Sorry to be realistic, but why did you get a dog if you can't look after it during the day? Dogs aren't cats - they require attention and care.

What you're doing is cruel and selfish. Dogs aren't toys for you to have in the evening.

FFS.

...

My friend, her neighbour does the same thing. Dog whimpers all day long. It's horrible.

Cop on.


----------



## jake108 (24 Mar 2007)

Johnny1 said:


> So you are telling him to keep a pack of dogs instead of just one. I have often heard a pack of dogs barking I wonder were they stressed or bored because they couldn't be lonely.


 
Did I type the words "keep a pack of dogs"? No. I stated the fact that dogs are pack animals. They do not like to be left alone for long periods of time. As Hotdogsfolks said, it's cruel and selfish. What the hell do people get dogs for if they're kept locked in a back garden all day? Are you honestly trying to tell me that that's a happy life for any animal? Get real!


----------



## Z100 (24 Mar 2007)

Johnny1 said:


> So you are telling him to keep a pack of dogs instead of just one.

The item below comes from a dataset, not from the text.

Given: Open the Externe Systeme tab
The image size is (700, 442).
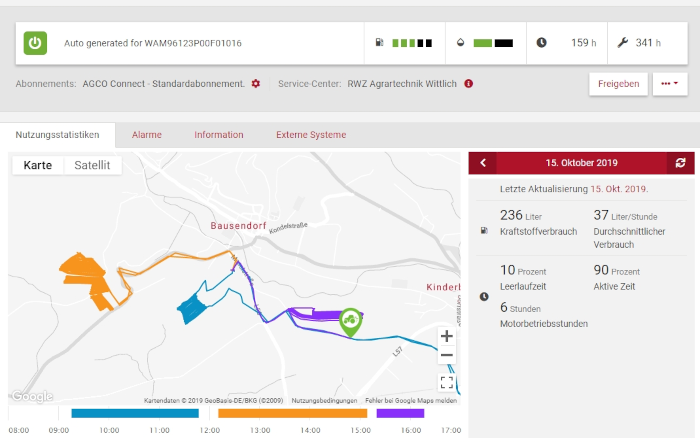Looking at the screenshot, I should coord(311,135).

Johnny, do you deliberately misinterpret people's posts, or do actually not understand them?


----------



## jake108 (24 Mar 2007)

Bushfire said:


> Johnny, do you deliberately misinterpret people's posts, or do actually not understand them?


 
My money's on deliberate!!


----------



## SlurrySlump (24 Mar 2007)

It always amazes me how the owner of a dog isn't bothered by it's barking.....they are conviently somewhere else when the barking is taking place.


----------



## ncs (24 Mar 2007)

I have a great deal of sympathy for the letterwriter's concerns, somewhat less for their anonymity but can understand why they would not want to make the complaint personal - and why should they ?

I have had to make two face-to-face complaints regarding barking dogs in gardens backing on to ours. Both owners keep their dogs (a pair at one house and a single at the second) out in the back garden permanently and have done all winter, including during the cold snaps and snow. The complaints I made were for regular barking up till midnight in one case and two nights out of three when the lone dog went through a 45 minute barking fit at 2am. In confronting the owners, I was polite and politely received but did get the impression that their attitude was - well they're dogs, what do you expect? I'm entitled to ask the same question back - you buy a dog as a "dog lover" then stick it out the back garden in all weathers - explain where the love is there, exactly?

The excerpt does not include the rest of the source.